> [Exercise aim] Output exactly the lines that run from the start of the records to the line with "Click the Vorskla Poltava crest", counting both ends, and skip the pictures.

[Screenshot grounding data]
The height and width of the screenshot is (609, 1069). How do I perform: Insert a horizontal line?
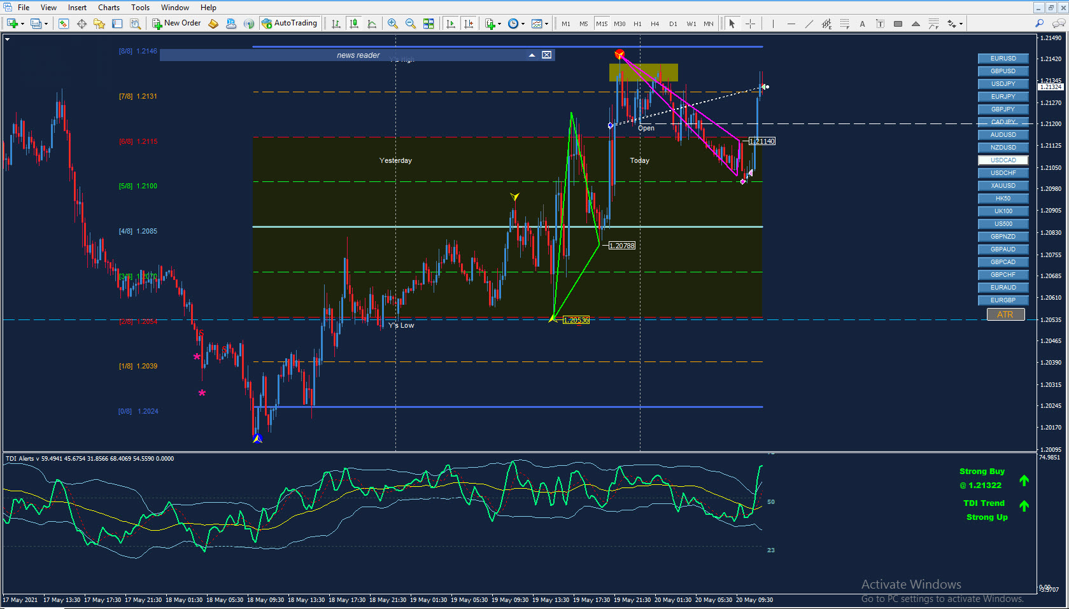click(791, 24)
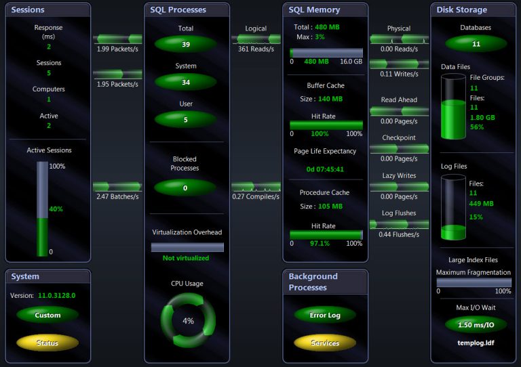Click the Buffer Cache Hit Rate bar

tap(326, 125)
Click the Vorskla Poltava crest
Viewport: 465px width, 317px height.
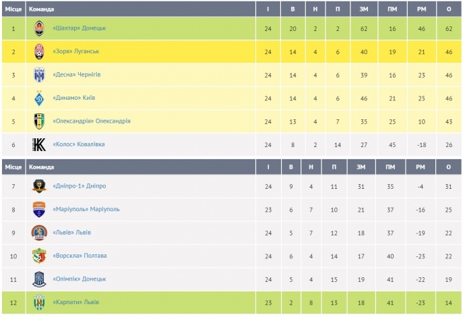tap(39, 256)
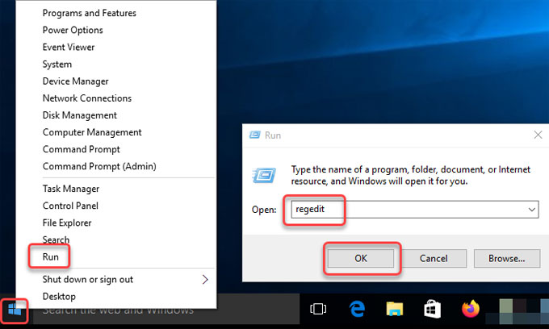Click the Windows Start button
The image size is (549, 329).
point(15,310)
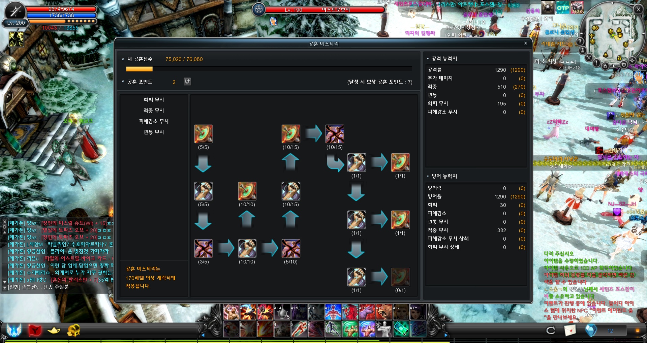
Task: Click the golden genie lamp icon
Action: pyautogui.click(x=54, y=331)
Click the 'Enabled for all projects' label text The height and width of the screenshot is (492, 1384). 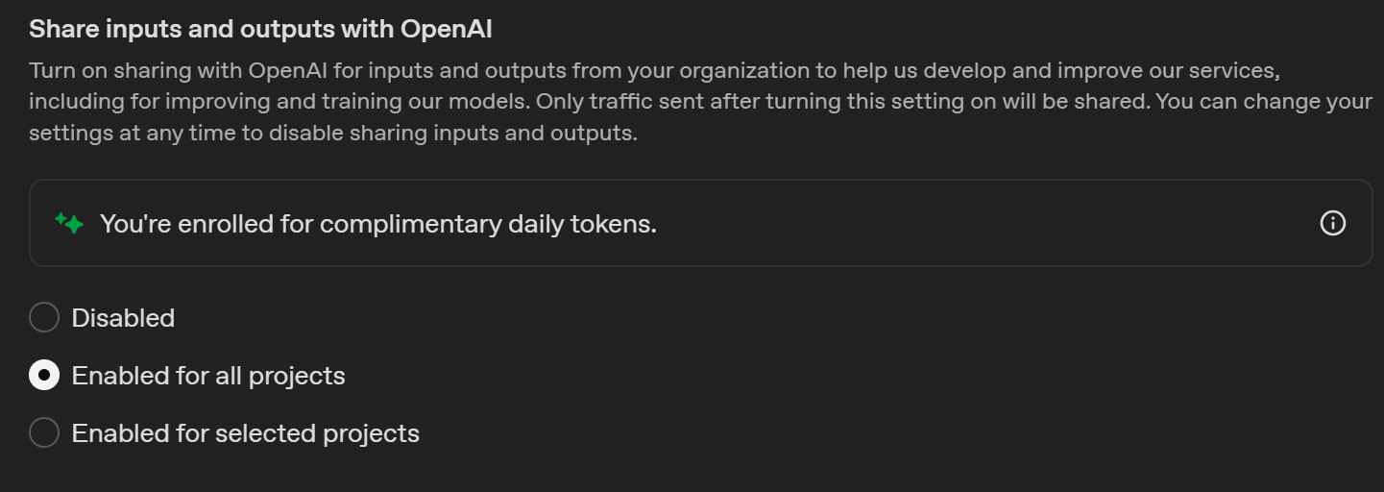pos(208,376)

> [Problem solution]
The height and width of the screenshot is (609, 1069). How do I perform: Insert a horizontal line?
click(791, 24)
Click the Buffer Cache Hit Rate bar

tap(326, 125)
Click the Vorskla Poltava crest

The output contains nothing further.